YOUR TASK: Within these entries, which lines include the string "hint"? Copy each one.

Dataset entries:
=======

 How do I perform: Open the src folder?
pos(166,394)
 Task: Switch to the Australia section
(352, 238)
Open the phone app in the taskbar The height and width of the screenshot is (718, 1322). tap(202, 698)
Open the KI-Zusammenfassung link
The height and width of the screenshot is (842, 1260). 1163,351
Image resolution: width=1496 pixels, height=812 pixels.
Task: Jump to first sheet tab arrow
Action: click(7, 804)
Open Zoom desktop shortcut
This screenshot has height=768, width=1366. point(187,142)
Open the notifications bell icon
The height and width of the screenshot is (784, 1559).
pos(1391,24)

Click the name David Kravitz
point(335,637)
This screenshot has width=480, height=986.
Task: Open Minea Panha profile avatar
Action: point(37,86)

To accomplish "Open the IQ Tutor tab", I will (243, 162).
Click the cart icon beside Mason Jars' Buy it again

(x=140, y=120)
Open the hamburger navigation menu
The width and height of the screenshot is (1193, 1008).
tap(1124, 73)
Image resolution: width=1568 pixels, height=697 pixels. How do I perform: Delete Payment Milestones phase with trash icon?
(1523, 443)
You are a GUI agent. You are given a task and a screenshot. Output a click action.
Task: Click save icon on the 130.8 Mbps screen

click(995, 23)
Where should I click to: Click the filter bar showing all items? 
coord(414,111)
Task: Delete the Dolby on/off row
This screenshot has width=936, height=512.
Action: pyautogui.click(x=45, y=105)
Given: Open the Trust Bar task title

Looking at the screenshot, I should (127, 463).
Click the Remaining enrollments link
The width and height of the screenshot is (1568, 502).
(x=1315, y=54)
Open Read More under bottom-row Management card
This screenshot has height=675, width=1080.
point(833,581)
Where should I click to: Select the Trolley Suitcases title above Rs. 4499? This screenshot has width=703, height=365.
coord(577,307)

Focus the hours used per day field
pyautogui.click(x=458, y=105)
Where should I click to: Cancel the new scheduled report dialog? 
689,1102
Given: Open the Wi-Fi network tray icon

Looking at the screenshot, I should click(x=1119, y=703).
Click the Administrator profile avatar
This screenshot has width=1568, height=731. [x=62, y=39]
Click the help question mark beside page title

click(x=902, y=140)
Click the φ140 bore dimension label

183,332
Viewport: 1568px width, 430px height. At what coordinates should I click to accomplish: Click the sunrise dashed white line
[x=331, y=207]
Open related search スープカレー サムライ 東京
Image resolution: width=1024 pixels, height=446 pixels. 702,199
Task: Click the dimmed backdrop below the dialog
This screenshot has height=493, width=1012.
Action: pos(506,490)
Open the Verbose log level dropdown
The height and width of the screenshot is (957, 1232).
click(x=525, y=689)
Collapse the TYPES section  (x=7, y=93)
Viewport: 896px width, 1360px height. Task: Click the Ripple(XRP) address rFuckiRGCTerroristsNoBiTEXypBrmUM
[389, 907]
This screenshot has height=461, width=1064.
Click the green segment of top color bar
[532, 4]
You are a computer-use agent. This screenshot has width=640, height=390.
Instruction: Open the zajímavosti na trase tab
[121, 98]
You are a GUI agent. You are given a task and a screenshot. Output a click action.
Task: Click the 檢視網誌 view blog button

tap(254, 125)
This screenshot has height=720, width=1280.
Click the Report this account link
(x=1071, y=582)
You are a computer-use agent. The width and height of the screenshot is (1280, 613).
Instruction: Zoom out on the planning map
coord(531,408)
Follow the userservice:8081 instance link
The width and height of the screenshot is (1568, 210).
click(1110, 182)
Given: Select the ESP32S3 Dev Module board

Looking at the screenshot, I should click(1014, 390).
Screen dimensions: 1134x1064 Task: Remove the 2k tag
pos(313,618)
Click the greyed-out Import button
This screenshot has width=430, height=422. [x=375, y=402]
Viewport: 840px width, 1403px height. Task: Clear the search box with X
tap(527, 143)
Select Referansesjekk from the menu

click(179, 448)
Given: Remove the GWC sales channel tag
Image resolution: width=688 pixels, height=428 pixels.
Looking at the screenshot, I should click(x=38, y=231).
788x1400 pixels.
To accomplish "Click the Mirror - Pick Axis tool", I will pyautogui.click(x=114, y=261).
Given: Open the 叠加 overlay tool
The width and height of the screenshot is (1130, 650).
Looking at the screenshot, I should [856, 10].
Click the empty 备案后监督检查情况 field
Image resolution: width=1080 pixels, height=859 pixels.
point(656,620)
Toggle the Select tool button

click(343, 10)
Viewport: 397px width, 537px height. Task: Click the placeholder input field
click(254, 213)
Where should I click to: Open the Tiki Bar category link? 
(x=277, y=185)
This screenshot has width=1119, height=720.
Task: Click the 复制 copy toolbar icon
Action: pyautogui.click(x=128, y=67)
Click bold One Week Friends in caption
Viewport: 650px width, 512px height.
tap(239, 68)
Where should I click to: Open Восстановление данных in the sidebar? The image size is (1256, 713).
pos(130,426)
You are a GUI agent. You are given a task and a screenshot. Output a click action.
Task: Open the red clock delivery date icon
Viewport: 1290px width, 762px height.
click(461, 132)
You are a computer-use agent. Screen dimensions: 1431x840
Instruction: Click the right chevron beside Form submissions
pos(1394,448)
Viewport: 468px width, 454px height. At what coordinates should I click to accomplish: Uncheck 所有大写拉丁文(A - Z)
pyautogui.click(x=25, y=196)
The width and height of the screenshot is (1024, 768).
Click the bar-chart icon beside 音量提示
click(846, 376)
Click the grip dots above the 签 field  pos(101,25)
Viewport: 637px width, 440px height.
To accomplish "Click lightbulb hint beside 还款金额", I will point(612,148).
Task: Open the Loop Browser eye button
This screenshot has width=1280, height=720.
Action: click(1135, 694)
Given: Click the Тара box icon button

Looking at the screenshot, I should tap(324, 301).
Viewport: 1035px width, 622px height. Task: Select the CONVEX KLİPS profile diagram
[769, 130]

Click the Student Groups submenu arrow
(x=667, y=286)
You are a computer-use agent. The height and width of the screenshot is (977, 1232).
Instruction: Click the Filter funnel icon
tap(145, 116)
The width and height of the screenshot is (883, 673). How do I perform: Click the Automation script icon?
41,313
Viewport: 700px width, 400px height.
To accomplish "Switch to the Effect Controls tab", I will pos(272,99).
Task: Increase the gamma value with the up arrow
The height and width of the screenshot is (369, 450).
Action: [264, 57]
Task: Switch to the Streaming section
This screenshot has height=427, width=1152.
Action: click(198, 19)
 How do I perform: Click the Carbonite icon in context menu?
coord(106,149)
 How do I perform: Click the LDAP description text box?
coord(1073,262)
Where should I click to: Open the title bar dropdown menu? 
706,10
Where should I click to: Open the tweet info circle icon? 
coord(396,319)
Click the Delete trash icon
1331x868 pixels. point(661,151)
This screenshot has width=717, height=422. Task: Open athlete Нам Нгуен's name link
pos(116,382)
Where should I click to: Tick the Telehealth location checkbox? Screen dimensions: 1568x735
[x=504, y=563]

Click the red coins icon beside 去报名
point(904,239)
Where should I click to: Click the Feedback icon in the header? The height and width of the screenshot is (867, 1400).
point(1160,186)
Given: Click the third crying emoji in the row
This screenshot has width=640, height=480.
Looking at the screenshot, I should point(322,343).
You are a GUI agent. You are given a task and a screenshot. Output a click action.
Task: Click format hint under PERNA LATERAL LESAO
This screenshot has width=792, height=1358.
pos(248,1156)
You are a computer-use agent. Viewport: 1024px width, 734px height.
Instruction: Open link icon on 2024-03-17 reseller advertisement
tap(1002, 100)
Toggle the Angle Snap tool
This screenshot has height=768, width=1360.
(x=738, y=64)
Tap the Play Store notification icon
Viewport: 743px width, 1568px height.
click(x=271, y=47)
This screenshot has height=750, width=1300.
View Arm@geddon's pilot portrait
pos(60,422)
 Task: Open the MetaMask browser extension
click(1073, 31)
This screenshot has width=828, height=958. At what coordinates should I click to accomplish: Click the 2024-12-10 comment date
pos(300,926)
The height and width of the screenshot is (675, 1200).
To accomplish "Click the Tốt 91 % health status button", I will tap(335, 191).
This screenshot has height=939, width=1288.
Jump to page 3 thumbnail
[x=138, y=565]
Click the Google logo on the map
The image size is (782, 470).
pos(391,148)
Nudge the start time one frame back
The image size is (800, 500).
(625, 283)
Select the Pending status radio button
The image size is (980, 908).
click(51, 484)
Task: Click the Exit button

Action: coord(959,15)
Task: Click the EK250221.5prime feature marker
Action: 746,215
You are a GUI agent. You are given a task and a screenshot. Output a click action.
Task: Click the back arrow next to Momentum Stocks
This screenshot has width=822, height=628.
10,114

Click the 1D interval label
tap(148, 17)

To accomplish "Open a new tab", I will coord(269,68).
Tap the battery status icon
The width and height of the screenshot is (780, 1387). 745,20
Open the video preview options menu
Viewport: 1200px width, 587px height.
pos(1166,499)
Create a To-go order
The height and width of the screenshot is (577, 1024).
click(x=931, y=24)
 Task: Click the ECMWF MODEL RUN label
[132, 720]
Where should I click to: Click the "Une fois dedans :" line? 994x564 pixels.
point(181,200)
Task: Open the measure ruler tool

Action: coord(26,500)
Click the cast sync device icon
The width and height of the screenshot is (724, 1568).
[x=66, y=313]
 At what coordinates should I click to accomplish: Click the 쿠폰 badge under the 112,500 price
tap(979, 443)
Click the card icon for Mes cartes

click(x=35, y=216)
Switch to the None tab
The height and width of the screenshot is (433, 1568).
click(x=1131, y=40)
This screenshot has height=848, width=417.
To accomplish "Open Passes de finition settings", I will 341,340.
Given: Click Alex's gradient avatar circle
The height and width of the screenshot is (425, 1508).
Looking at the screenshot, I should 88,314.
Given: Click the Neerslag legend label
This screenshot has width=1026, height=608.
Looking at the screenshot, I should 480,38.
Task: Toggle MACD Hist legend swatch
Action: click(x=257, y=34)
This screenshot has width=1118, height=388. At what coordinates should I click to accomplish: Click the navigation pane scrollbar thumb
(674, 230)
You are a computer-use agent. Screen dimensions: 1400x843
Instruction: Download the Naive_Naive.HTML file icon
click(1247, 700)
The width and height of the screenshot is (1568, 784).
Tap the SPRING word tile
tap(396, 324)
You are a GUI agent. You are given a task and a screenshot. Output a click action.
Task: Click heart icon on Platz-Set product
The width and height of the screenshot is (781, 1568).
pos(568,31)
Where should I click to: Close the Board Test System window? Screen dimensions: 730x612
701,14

=======

SOLUTION TO THIS PROBLEM:
To accomplish "Click lightbulb hint beside 还款金额", I will point(612,148).
Task: Click format hint under PERNA LATERAL LESAO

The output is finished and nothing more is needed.